**Source extract:**
Follow-up to typescript-sdk#1597 and modelcontextprotocol#2322 (comment). Same weather-lookup tool throughout so the diff between files is the argument.
| Axis | Where | How many options |
|---|---|---|
| Old client → new server (dual-path) | optionA–optionE |
Five — server handler shape is genuinely contested |
| New client → old server (dual-path) | clientDualPath.ts + sdkLib.ts |
One — handler signature is identical on both paths |
| MRTR footgun prevention | optionF, optionG, optionH |
Three — opt-in primitive, structural decomposition, or genuine suspension |
| Tier | Option | Who it's for | Trade-off |
|---|---|---|---|
| Easy / default | H (ContinuationStore) |
Most servers. Single-instance, or can do sticky routing on request_state |
Server stateful within a tool call — sticky routing at scale |
| Stateless / advanced | E + F or G | Horizontally scaled, ephemeral workers, lambda-style | Must write re-entrant handlers; F/G mitigate the footgun |
| Transition compat | A / C / D | Servers that want old-client elicitation during transition | Carries SSE infra; opt-in |
| Don't ship | B | Nobody | Hidden footgun, no upside over H |
H is the "keep await" option done safely — SSE-era ergonomics, MRTR wire protocol, zero migration, zero footgun. The price is server-side state (continuation frame in memory), so horizontal scale needs sticky routing. If your deployment can't do that (lambda, truly ephemeral
workers), drop to the stateless tier: write guard-first handlers (E) and use ctx.once (F) or ToolBuilder (G) to keep side-effects safe. B is the cautionary tale — same surface as H but the await is a goto, not a suspension.

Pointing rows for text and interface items
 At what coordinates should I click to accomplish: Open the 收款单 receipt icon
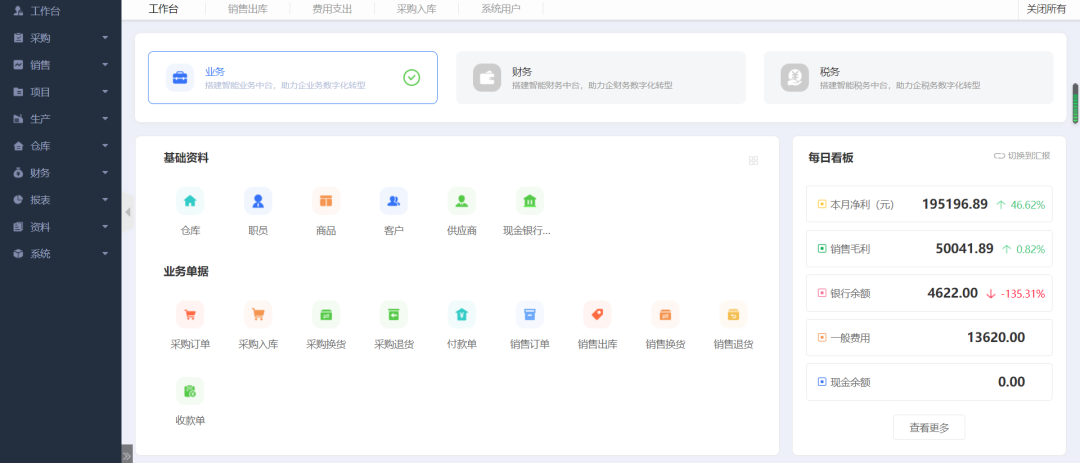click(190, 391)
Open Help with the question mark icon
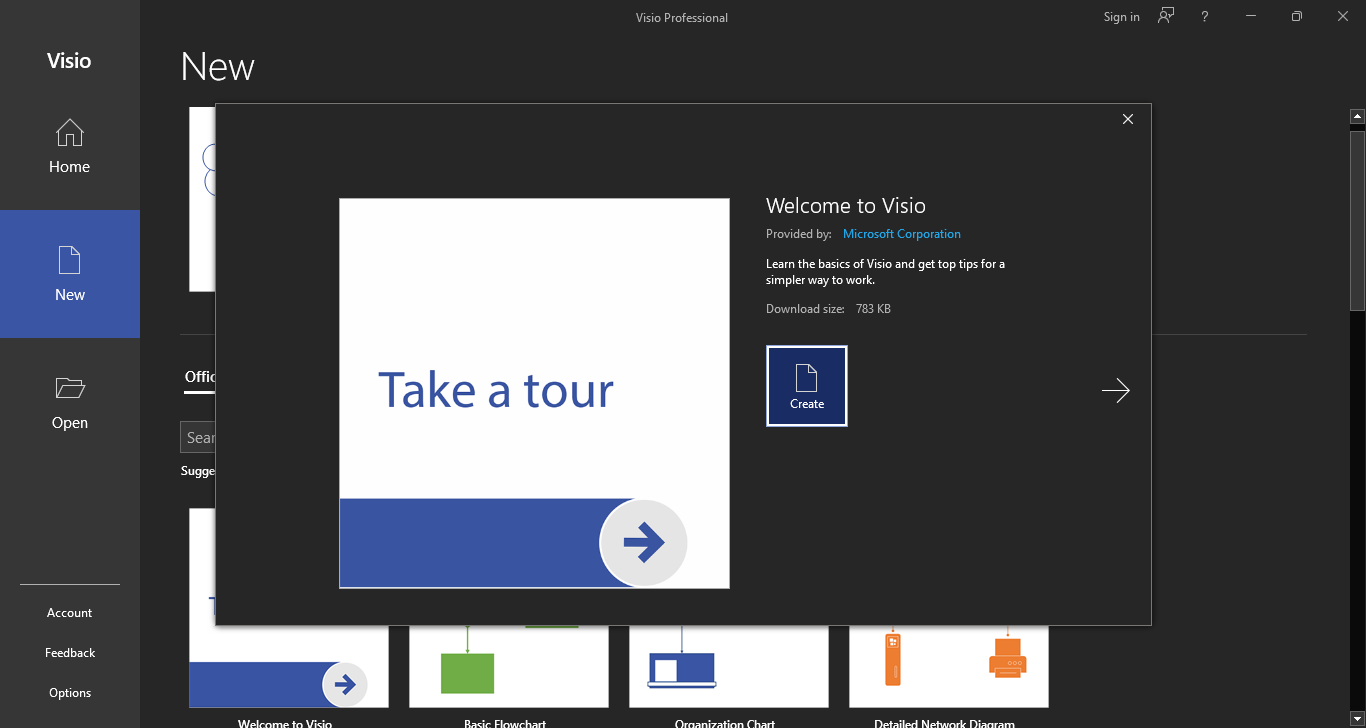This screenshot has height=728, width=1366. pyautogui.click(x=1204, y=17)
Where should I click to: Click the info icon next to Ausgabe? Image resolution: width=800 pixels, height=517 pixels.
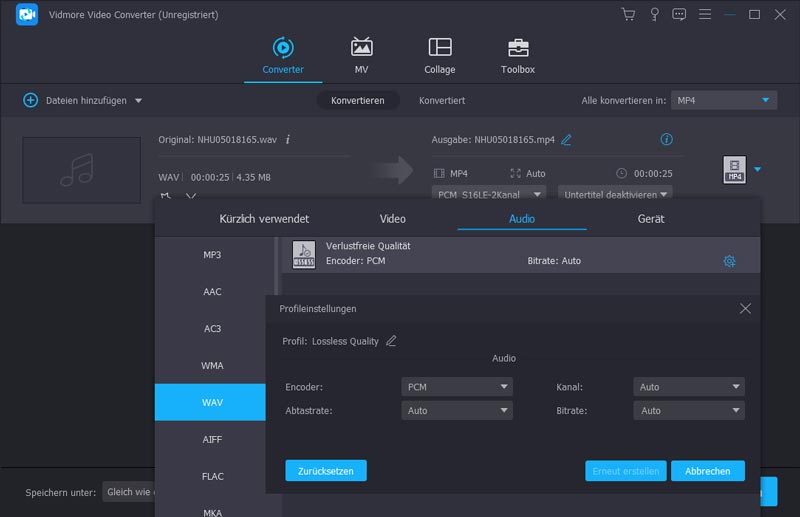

**The tasks:**
(a) In the rows, substitute "symbol" for "icon" from the line containing "Open Help with the question mark icon" through the end of the rows, changing nothing else. Leave the pictures out of your answer.
(b) Extend the write-up on MCP server handler options past its last sentence.
The write-up on MCP server handler options and the rows are separate, unrelated material.

**Task-by-task results:**
(a)
Open Help with the question mark symbol
This screenshot has height=728, width=1366. pyautogui.click(x=1204, y=17)
Where should I click to: Click the info symbol next to Ausgabe? Image resolution: width=800 pixels, height=517 pixels.

(b)
| Server infra | 2025-11 client | 2026-06 client |
|---|---|---|
| Can hold SSE | E by default; A/C/D if you opt in | MRTR |
| MRTR-only (horizontally scaled) | E by necessity | MRTR |
In both rows the server works for old clients — version negotiation succeeds, tools/list is complete, tools that don't elicit are unaffected. Only elicitation inside a tool is unavailable. Bottom-left isn't "unresolvable"; it's "E is the only option." Top-left is "E, unless
you choose to carry SSE infra." The rows collapse for E, which is the argument for making it the SDK default.
| Author writes | SDK does | Hidden re-entry | Old client gets | |
|---|---|---|---|---|
| A | MRTR-native only | Emulates retry loop over SSE | Yes, but safe (guard is explicit in source) | Full elicitation |
| B | await elicit() only |
Exception → IncompleteResult |
Yes, unsafe (invisible in source) | Full elicitation |
| C | One handler, if (mrtr) branch |
Version accessor | No | Full elicitation |
| D | Two handlers | Picks by version | No | Full elicitation |
| E | MRTR-native only | Nothing | No | Result with default, or error — tool author's choice |
| F | MRTR-native + ctx.once wraps |
once() guard in requestState |
No | (same as E — F/G are orthogonal to the dual-path axis) |
| G | Step functions + .build() |
Step-tracking in requestState | No | (same as E) |
| H | SSE-era await ctx.elicit() |
Holds coroutine in ContinuationStore | No — genuine suspension, not re-entry | (same as E) |
"Hidden re-entry" = the handler function is invoked more than once for a single logical tool call, and the author can't tell from the source text. A is safe because MRTR-native code has the re-entry guard (if (!prefs) return) visible in the source even though the loop is
hidden. B is unsafe because await elicit() looks like a suspension point but is actually a re-entry point on MRTR sessions — see the auditLog landmine in that file.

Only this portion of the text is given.